## Import des données et pré-traitement

In [None]:
import pandas as pd
from src.utility.descriptive_statistics import descriptive_statistics

df = pd.read_pickle('src/data/panel_data.pkl')
df["index"] = pd.to_datetime(df["index"])

outlier_dates = [pd.Timestamp('2001-09-11')]
df = df[~df['index'].isin(outlier_dates)]

df = df[(df['index'] >= '1988-01-01') & (df['index'] <= '2017-01-01')]

for col in df.columns[1:]:
    df[col] = pd.to_numeric(df[col], errors='coerce')
df

## Statistiques descriptives

In [None]:
import numpy as np

original_stats, log_stats = descriptive_statistics(df["Maturity 1"])

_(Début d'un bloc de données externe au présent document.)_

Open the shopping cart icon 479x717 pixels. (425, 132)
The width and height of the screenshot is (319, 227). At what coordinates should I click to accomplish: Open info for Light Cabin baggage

stats_keys = ['Mean', 'Median', 'Minimum', 'Maximum', 'Std deviation', 'Skewness', 'Kurtosis', 'Autocorrelation', 'ADF test p-value (10 lags)', 'Nb obs']
df_combined_stats = pd.DataFrame(index=stats_keys, columns=['Prices (c/bu)', 'Log returns'])

for key in stats_keys:
    df_combined_stats.loc[key, 'Prices (c/bu)'] = original_stats.get(key, np.nan)
    log_key = 'Log ' + key  
    df_combined_stats.loc[key, 'Log returns'] = log_stats.get(log_key, np.nan)
df_combined_stats

## Graphiques


In [None]:
import matplotlib.pyplot as plt
import os 

df.set_index('index', inplace=True)

target_date = '2004-06-17'

prix_17_06_2004 = df.loc[target_date, ['Maturity 1', 'Maturity 2', 'Maturity 3', 'Maturity 4', 'Maturity 5']]

plt.plot(['Maturity 1', 'Maturity 2', 'Maturity 3', 'Maturity 4', 'Maturity 5'], prix_17_06_2004 , marker='o', linestyle='-')
plt.title(f'Term Structure of Corn Futures Prices, {target_date}')
plt.grid()

output_dir = 'static/graph'
if not os.path.exists(output_dir):
    os.makedirs(output_dir)
output_path = os.path.join(output_dir, f'term_structure_{target_date}.png')
plt.savefig(output_path)
plt.show()


In [None]:
from src.graph.graph import plot_and_save_graph

plot_and_save_graph(df, ["Maturity 1"], 
                    "Front-month settlement price (cents/bu)", 
                    "Dates", "cents/bu", 
                    output_filename='price_history.png', 
                    output_dir='static/graph')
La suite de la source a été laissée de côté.